Six-pack abs

Six-pack abs


Six-pack abs are a goal for many people, and having a good abdominal muscle tone helps to support your back and maintain a correct posture. In this article we will talk about a simple introduction about the abdominal muscles, what does getting six-pack ABS depends on and two examples of training.

What are the main muscles of the abdominals? 

The rectus abdominis muscle

Also known as the "abdominal muscle" or simply the "abs", is a paired straight muscle, is the muscle that gives the abdomen the "six-pack" appearance.  In the abdomens of people with low body fat, these muscle bellies can be viewed externally. They can appear in sets of as few as two to as many as twelve, although, six is the most common.

However, there are no upper and lower abdominals even if at a functional level the choice of the type of exercise may involve a stimulus that can be placed in a different way (for example crunch and reverse crunch), but the muscle is the same.

This muscle, generally made up on average of 50% of white fibers and 50% of red fibers, can be trained well by alternating sessions with more repetitions without load, with sessions with fewer repetitions with load; Having said that, for purely aesthetic purposes, the training to be preferred is undoubtedly the hypertrophic one. The aesthetic "quality" of the rectus abdominals is obtained with good hypertrophy and high definition. However, it is not enough to model only the rectus abdominis; we must also act on the obliques and the transverse.

The obliques

The obliques are fairly easy to hypertrophy and can be trained with greater repetitions in torsion movements with natural load; it is not advisable to train them with high loads because they could widen the waistline. 

The transversus abdominis muscle

The transversus abdominis muscle, is a muscle layer of the anterior and lateral (front and side) abdominal wall which is deep to (layered below) the internal oblique muscle.  A good tone of the transverse is essential to keep the abdomen flat. It can then be solicited by carrying out a couple of seconds of forced exhalation in the phase of maximum contraction during the crunch. 

What does having six-pack ABS depend on?

Genetics, nutrition and training.

  • Genetics: many factors depend on genetics, including the appearance of the abdominals.
  • Nutrition: a healthy diet  is always important for our body. if you want to obtain six-ABS, it is important to follow a balanced low-calorie diet (especially in subjects with localized fat in the abdominal part) .
  • Training: it is important to perform the exercises correctly; quality is preferred over quantity.
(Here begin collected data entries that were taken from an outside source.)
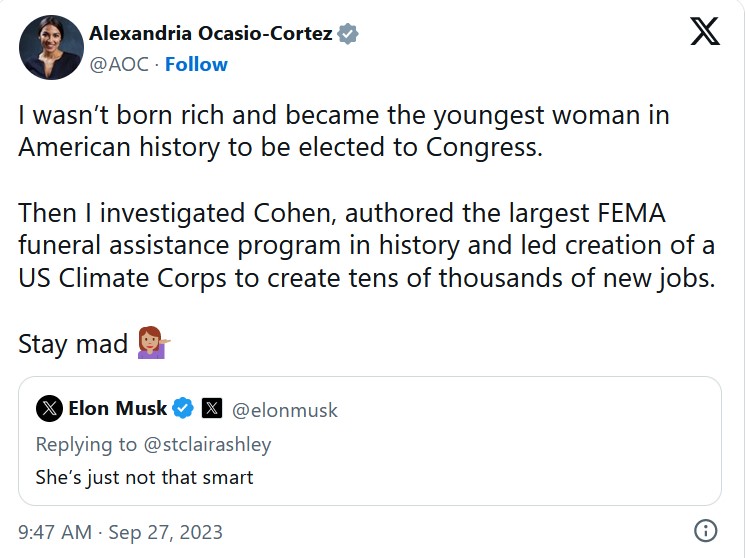Open the tweet info circle icon

coord(706,531)
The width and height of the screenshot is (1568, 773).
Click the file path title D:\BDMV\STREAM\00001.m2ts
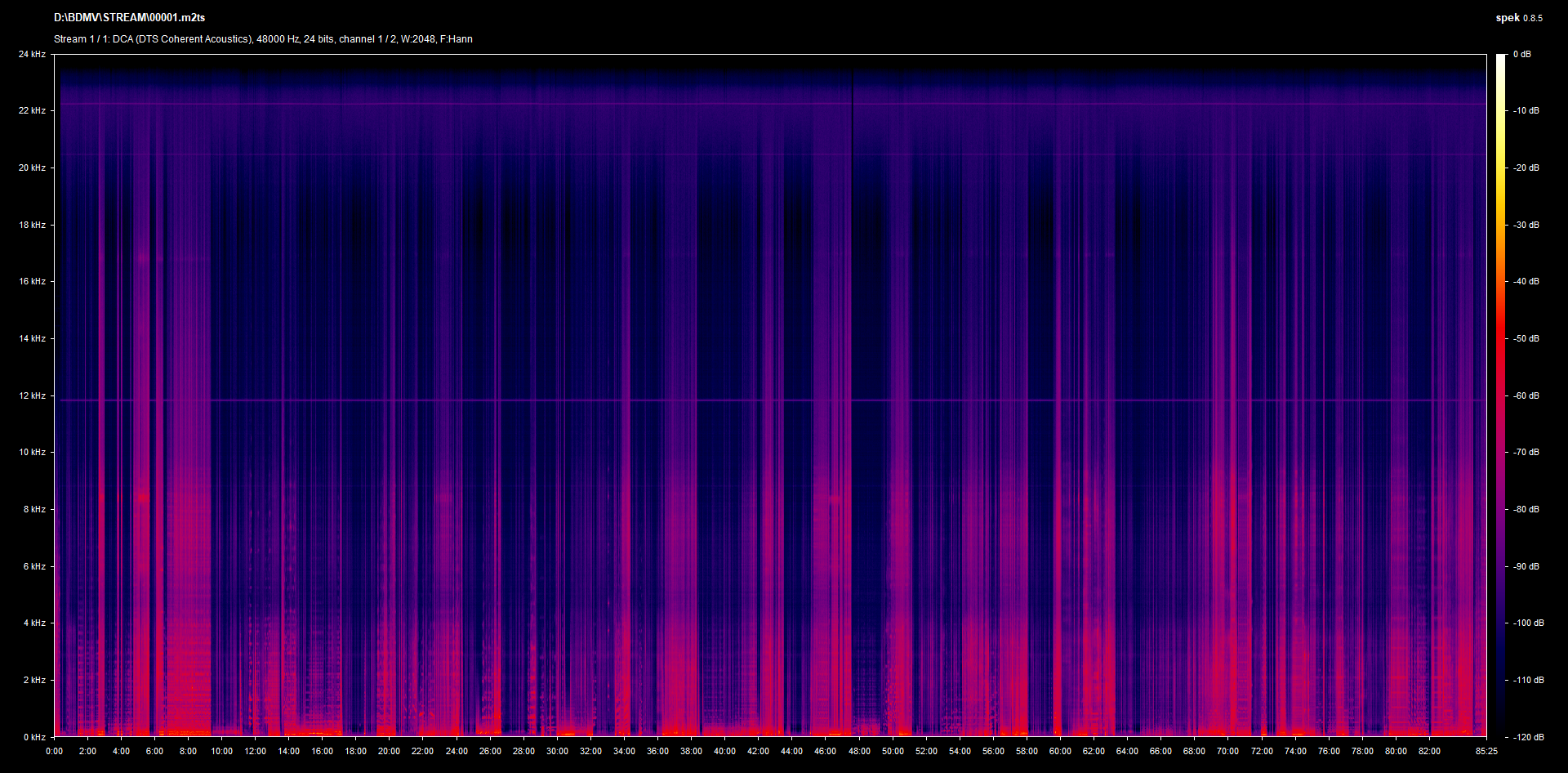click(129, 17)
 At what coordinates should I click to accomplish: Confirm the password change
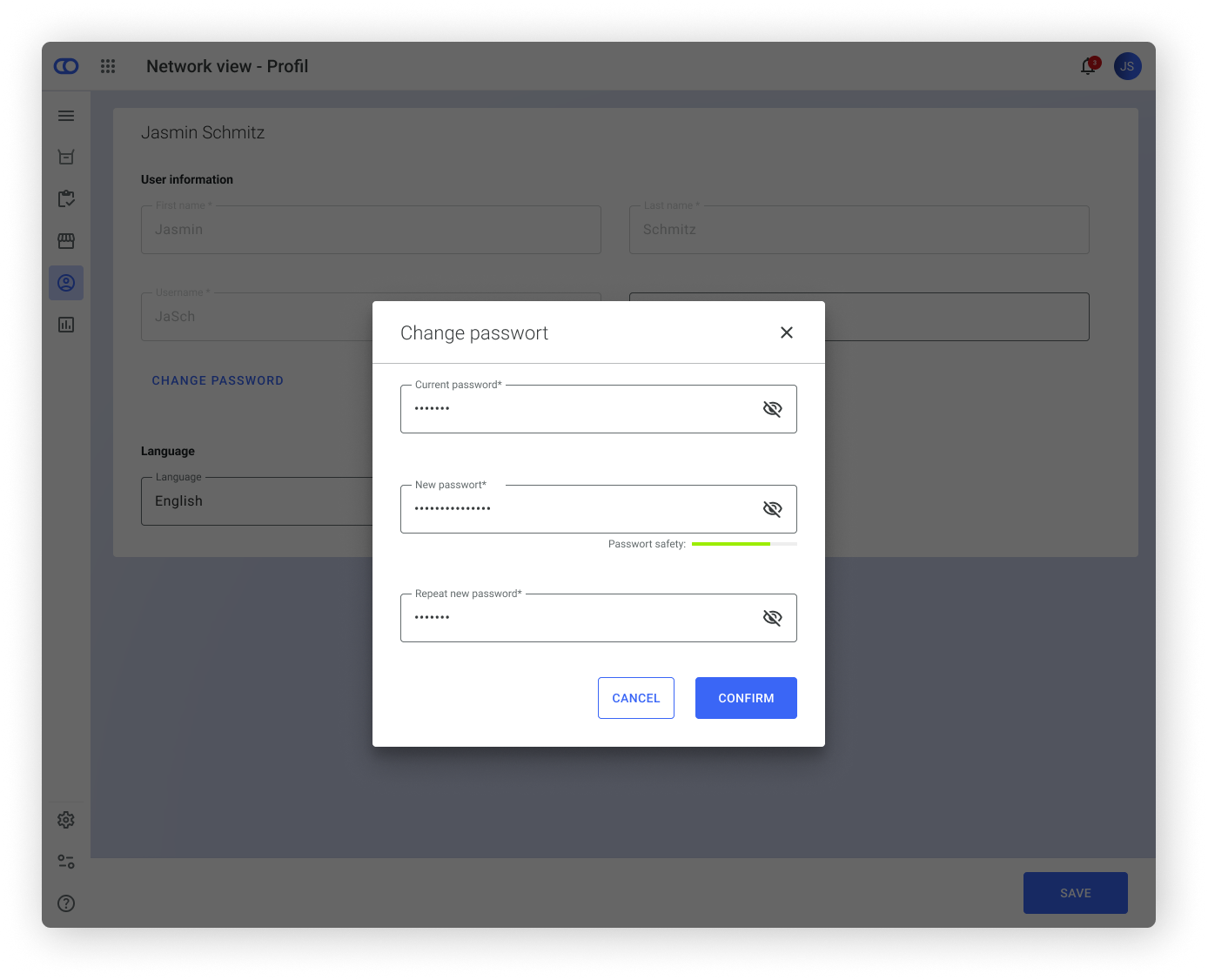(x=745, y=697)

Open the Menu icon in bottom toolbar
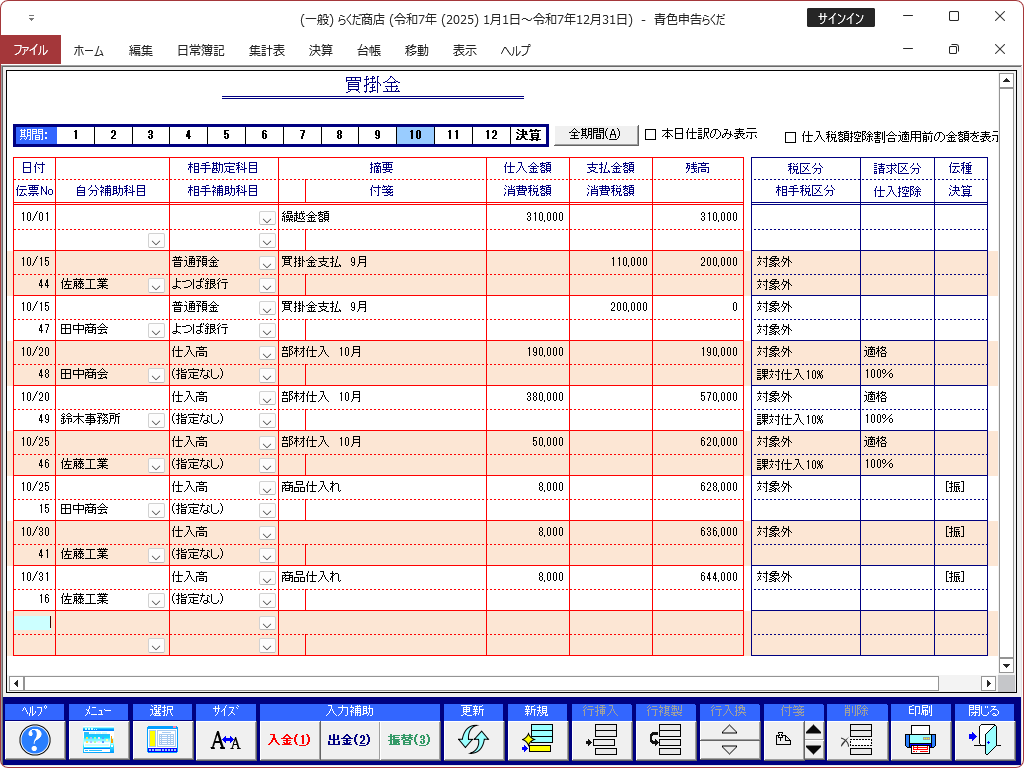pyautogui.click(x=98, y=740)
It is advisable to focus on the whole body, not only on the abs: anaerobic and aerobic training are both important; remember that having a good muscle tone helps to reduce body fat and helps in the visual effect.
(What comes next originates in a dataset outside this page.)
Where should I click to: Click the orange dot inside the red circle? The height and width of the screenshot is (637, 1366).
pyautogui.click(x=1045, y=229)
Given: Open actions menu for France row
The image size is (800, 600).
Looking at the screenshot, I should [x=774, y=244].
Examples of abdominals exercise routines

The routines should be adapted to the subject and her/his training experience. Below we will show two examples, remembering that it is always better to contact a personal trainer.

  • Example 1
1) Crunch 2 x 20 (with 2 seconds of forced exhalation in the phase of maximum contraction), 90 seconds rest between one series and the next; 
2) Side plank 2 x 30 seconds, 90 seconds of rest between one series and the next;


  • Example 2
1) Reverse crunch on bench 2 x 20 (with 2 seconds of forced exhalation in the phase of maximum contraction), 90 seconds rest between one series and the next;
2) Plank 2 x 30 seconds, 90 seconds rest between one series and the next;        

It is advisable to do abdominal exercises at least 3/4 times a week and to vary the exercises often.